Monday 13 June 2011

Viewing Modes and Mise en Scene: 50 YEARS ON by Christian Keathley


 
Film Studies For Free is thrilled to present a brilliant video essay by Christian Keathley. Keathley's latest video is a revision of a contribution made for the Society of Cinema and Media Studies' 50th anniversary conference.

It beautifully posits and explores the idea of two different viewing strategies in the cinema: what Keathley calls a "literate" mode in which "a single-minded gaze is directed torward the obvious [cinematic] figure on offer" on the screen; and a "non-literate" mode, less narrowly focused, roaming instead "over the frame, sensitive to its textures and surfaces".

Keathley's work provides an interesting cinephilic counterpoint to Tim Smith's important psychological film studies research into how our eyes scan and sample images, as highlighted by David Bordwell at his website back in February.

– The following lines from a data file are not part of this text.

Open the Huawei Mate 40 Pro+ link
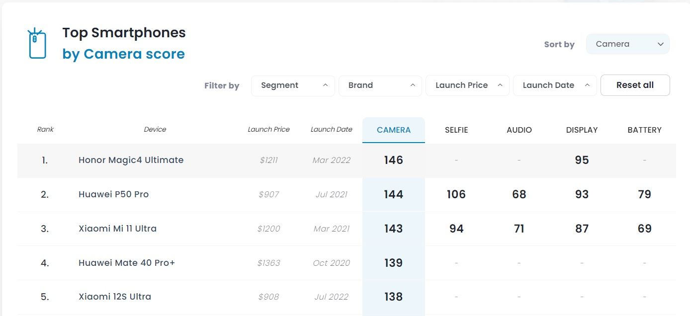The width and height of the screenshot is (690, 316). click(x=127, y=263)
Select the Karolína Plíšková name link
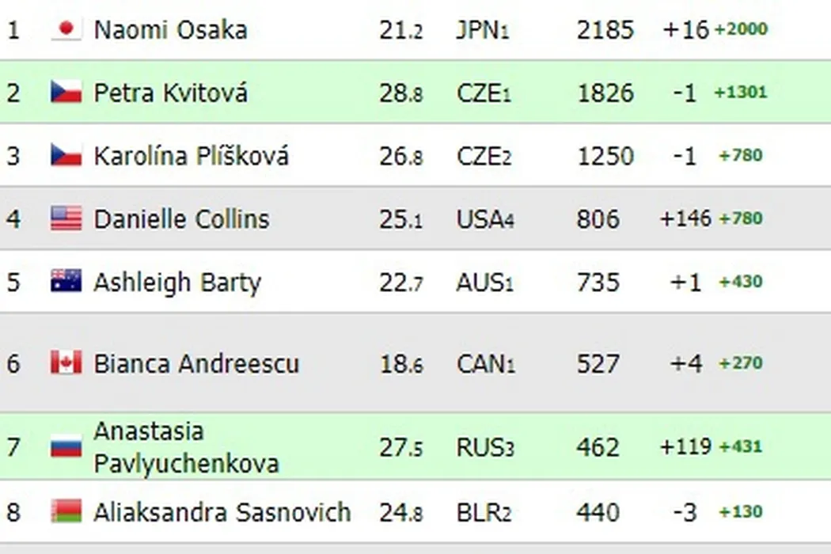 pos(191,155)
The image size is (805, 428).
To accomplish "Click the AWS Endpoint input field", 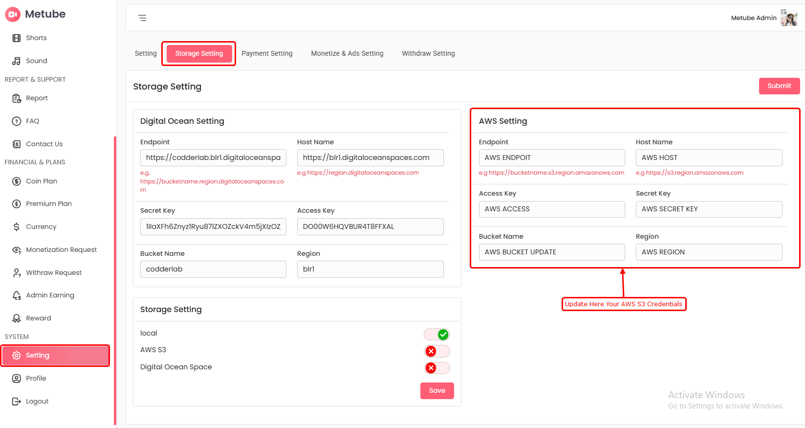I will [x=551, y=158].
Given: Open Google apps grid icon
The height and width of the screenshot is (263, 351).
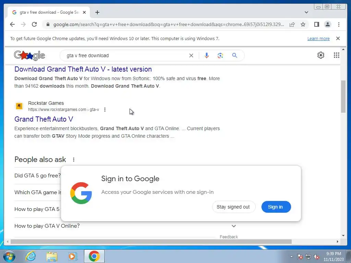Looking at the screenshot, I should (337, 55).
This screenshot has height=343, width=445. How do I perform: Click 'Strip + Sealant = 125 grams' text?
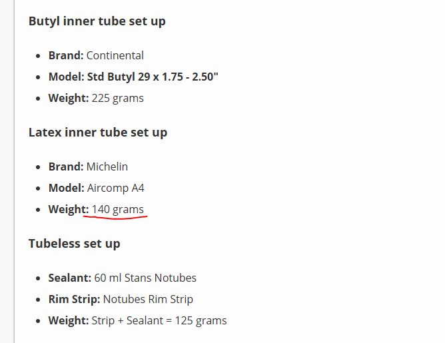pos(159,320)
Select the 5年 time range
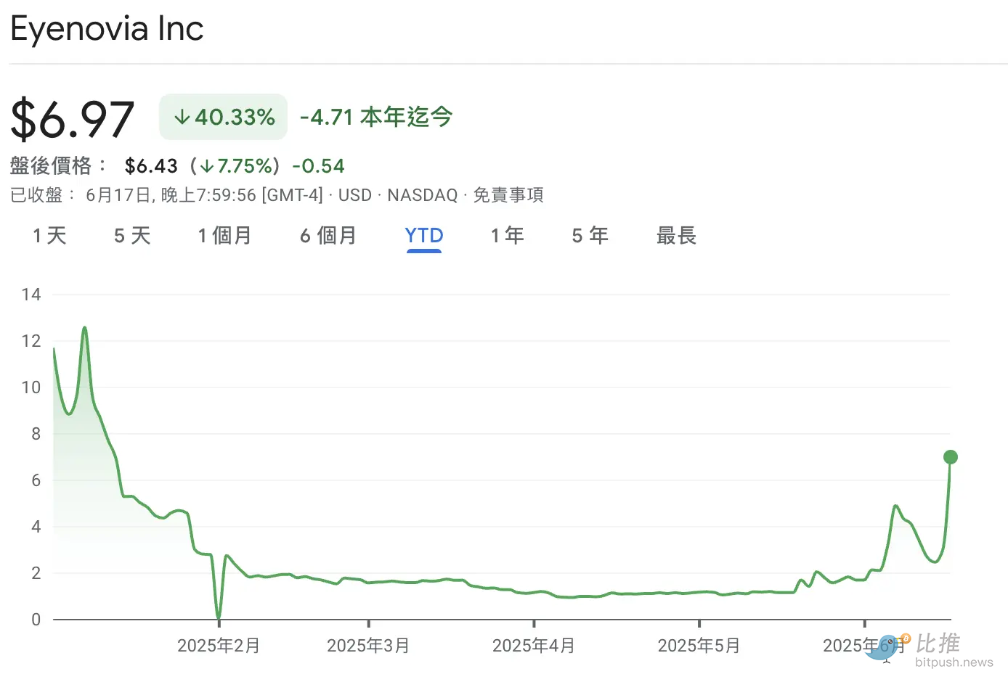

See also Keathley's excellent Pass the Salt  - a videographic study of a moment in Preminger's Anatomy of a Murder,  as well as his written essay on the "obvious' in Preminger at World Picture journal.

FSFF will be out of action until the beginning of July while an acute shoulder injury heals. It hopes you enjoy Keathley's work, as well as other videos at Audiovisualcy, in the meantime.